_PASSAGE FOURNI:_
****************************************

Jean-Jacques Rosat. Il s’est créé peu à peu entre le sociologue et le philosophe quelque chose de rare : un véritable compagnonnage intellectuel, dont le livre de Bouveresse porte témoignage. Ce volume réunit des interventions prononcées depuis une dizaine d’années, du vivant de Bourdieu et depuis sa mort, à l’occasion tantôt d’un colloque, tantôt d’un dialogue en public avec lui, tantôt d’un hommage ; et chaque fois Bouveresse pense avec Bourdieu, souvent à l’aide de ses idées, souvent aussi en les confrontant aux siennes, et parfois également contre lui. Ils n’appartiennent pas à la même génération (ils ont dix ans d’écart), mais ils ont l’un après l’autre, au sortir de leurs études universitaires, récusé la même alternative qui semblait s’imposer à eux entre l’académisme philosophique et l’avant-garde. Chacun a dû inventer sa propre voie qui a été, pour l’un comme pour l’autre, celle de l’acquisition d’un métier. Bourdieu est devenu sociologue et l’*Esquisse* décrit précisément par quels processus il lui a fallu passer pour devenir le chercheur et le savant qu’il est devenu. Bouveresse est resté philosophe, mais il a entrepris d’acquérir les compétences nécessaires en logique, en philosophie des mathématiques ou en philosophie du langage, et de se former à la philosophie analytique, comme le requiert selon lui l’exercice sérieux de ce métier. Ce n’est que plus tard, une fois que leur pensée s’est formée, et sans qu’on puisse parler d’une quelconque influence de l’un sur l’autre, qu’ils se sont découvert des buts, des problèmes et des adversaires communs.

****************************************

_LISTE DES TÂCHES:_
1. Selon le passage fourni, quel écart d'âge sépare Bourdieu et Bouveresse ?
2. Pour chacune des affirmations suivantes, précisez si elle concorde avec le passage fourni, en citant les mots qui tranchent : (a) le volume ne réunit que des interventions prononcées après la mort de Bourdieu ; (b) Bouveresse s'est formé à la philosophie analytique ; (c) les buts communs des deux penseurs proviennent de l'influence de l'un sur l'autre.

_LES DONNÉES:_
****************************************

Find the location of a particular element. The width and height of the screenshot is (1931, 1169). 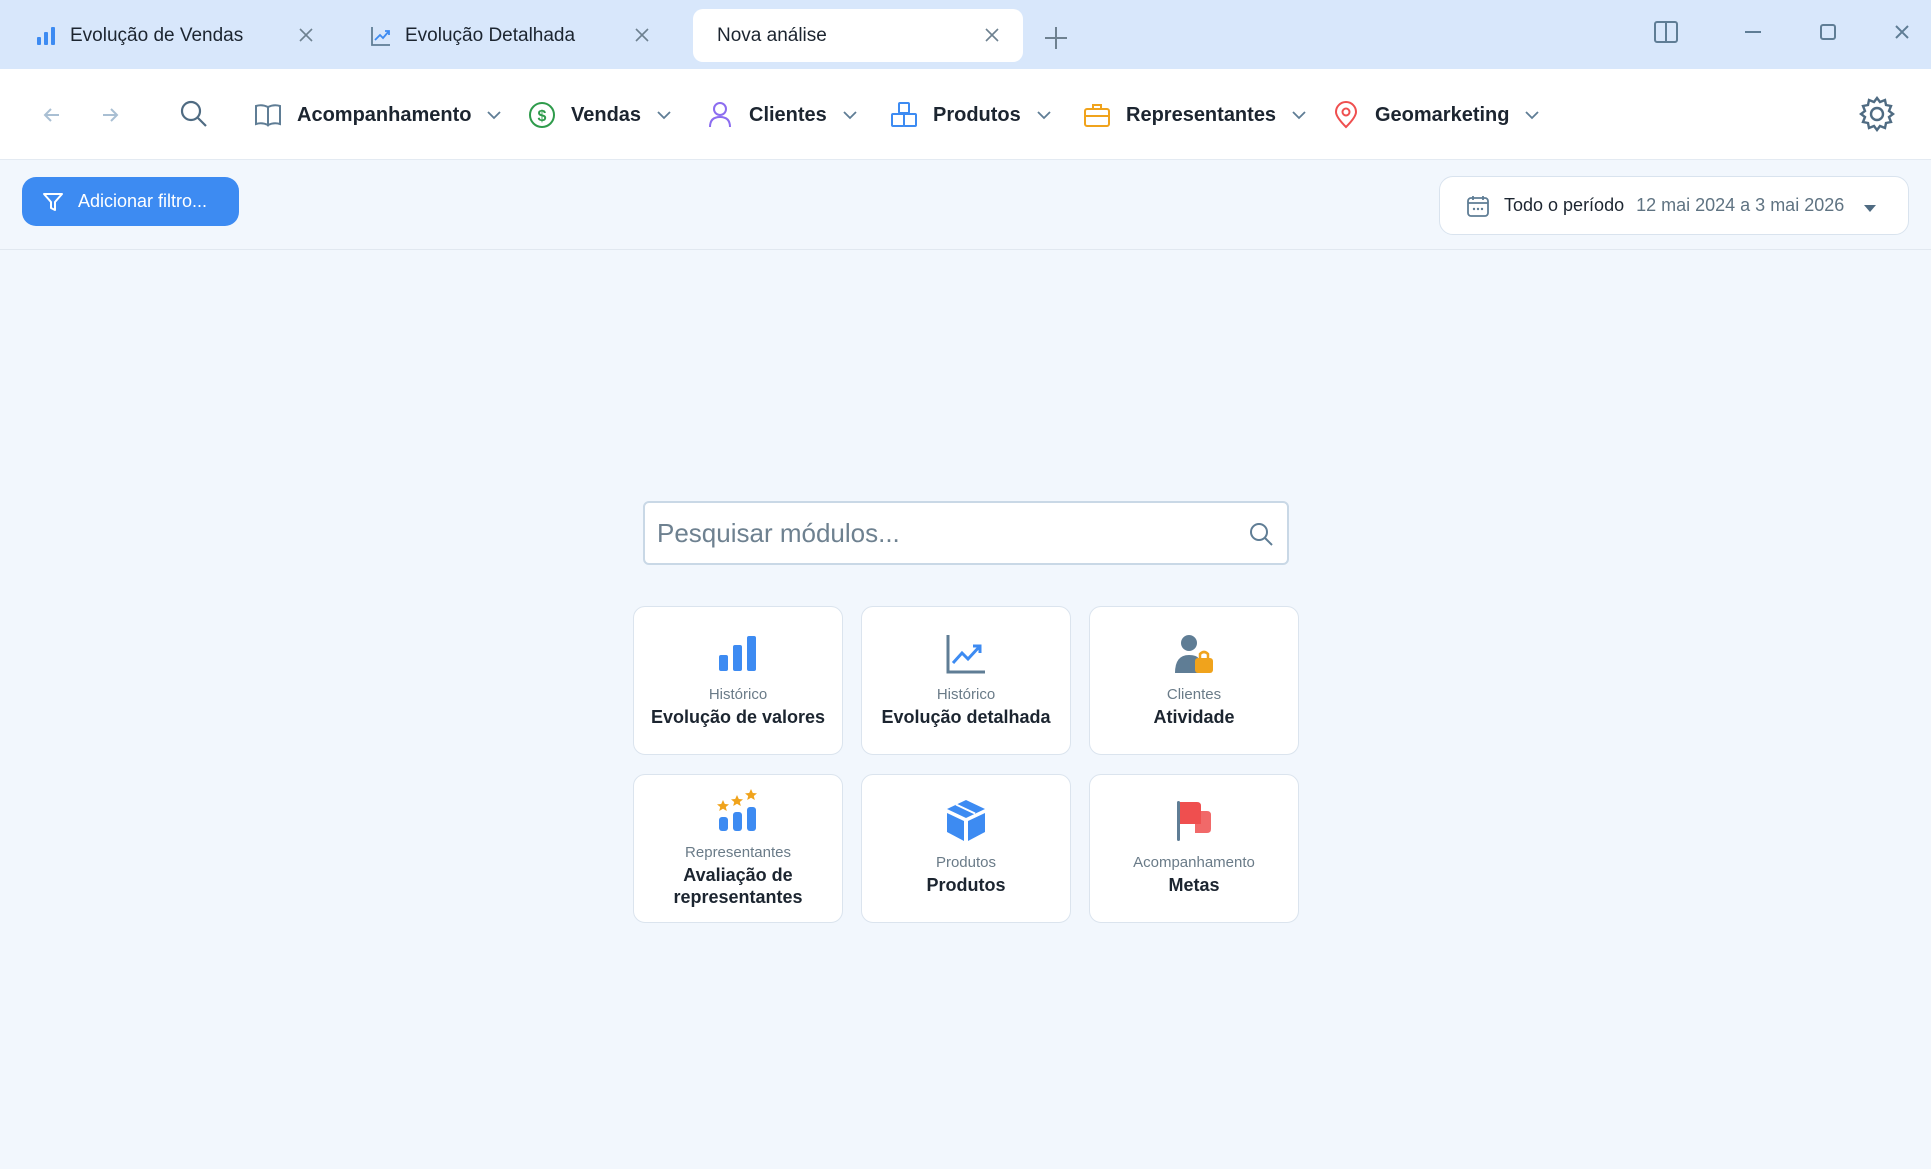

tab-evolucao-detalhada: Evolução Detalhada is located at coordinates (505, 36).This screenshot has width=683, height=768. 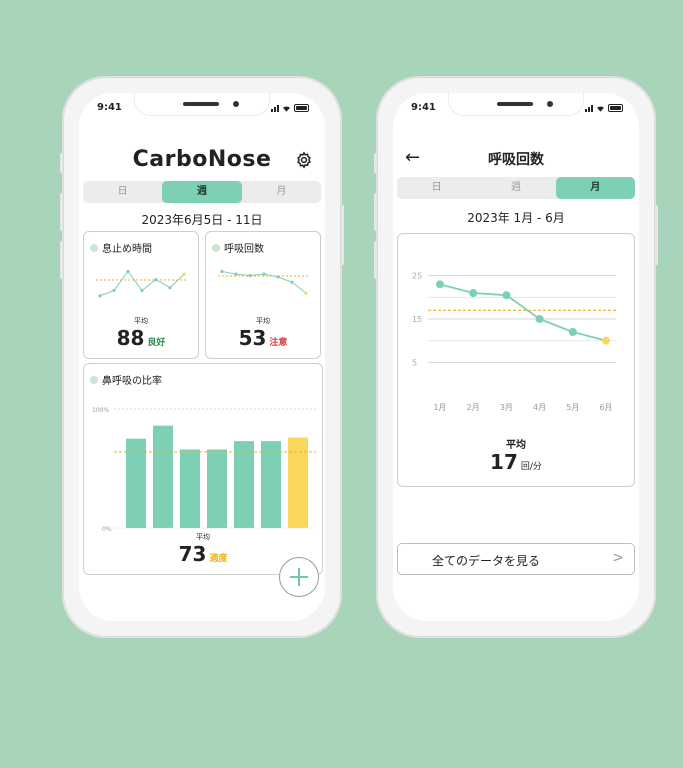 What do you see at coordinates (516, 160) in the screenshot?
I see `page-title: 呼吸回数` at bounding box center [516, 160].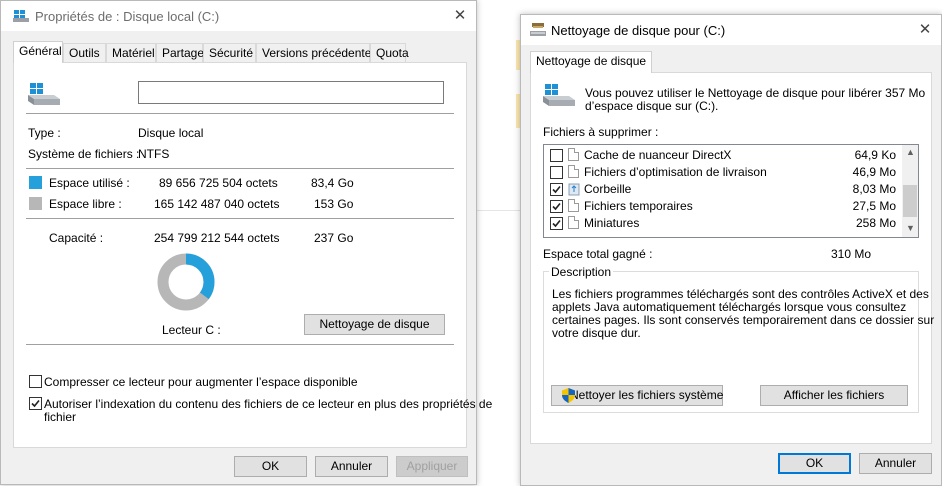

****************************************

_RÉPONSES AUX TÂCHES:_
1. Ils ont dix ans d'écart.

2.
(a) Non : « du vivant de Bourdieu et depuis sa mort ».
(b) Oui : « et de se former à la philosophie analytique ».
(c) Non : « sans qu’on puisse parler d’une quelconque influence de l’un sur l’autre ».